**WHAT THE EXERCISE ASKS**
Every line of the material below that contains the string "accomplish" must appear in the answer.

==*==

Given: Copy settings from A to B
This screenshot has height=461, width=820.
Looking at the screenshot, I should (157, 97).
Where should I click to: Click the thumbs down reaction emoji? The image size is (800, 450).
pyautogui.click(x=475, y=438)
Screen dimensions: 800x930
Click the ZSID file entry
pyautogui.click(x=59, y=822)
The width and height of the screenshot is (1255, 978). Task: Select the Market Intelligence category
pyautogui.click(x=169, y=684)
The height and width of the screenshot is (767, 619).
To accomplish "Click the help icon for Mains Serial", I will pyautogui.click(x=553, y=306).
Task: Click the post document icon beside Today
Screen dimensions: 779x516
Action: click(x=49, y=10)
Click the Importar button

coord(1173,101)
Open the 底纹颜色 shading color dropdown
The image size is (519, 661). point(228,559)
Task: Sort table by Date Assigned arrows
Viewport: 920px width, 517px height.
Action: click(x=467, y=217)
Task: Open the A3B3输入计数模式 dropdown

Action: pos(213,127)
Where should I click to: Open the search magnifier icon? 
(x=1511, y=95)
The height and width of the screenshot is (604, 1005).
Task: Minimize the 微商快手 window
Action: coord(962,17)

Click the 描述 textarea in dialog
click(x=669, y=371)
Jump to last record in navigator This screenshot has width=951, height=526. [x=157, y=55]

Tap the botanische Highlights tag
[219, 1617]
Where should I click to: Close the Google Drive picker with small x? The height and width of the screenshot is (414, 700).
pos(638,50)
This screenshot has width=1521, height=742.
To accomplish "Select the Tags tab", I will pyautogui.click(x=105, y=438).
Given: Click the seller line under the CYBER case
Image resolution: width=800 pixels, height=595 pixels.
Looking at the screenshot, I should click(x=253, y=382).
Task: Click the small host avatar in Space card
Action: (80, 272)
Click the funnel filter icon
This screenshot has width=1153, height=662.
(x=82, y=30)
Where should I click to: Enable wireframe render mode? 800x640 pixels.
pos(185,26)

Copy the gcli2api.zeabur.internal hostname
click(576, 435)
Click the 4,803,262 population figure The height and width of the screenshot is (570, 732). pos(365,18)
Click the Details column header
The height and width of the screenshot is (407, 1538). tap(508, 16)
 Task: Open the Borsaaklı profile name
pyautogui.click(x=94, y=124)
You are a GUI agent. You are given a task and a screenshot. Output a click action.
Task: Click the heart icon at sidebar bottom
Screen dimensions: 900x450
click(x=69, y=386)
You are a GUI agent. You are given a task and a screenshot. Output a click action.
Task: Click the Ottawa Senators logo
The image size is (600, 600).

==*==

**RESULT**
To accomplish "Click the help icon for Mains Serial", I will pyautogui.click(x=553, y=306).
To accomplish "Select the Tags tab", I will pyautogui.click(x=105, y=438).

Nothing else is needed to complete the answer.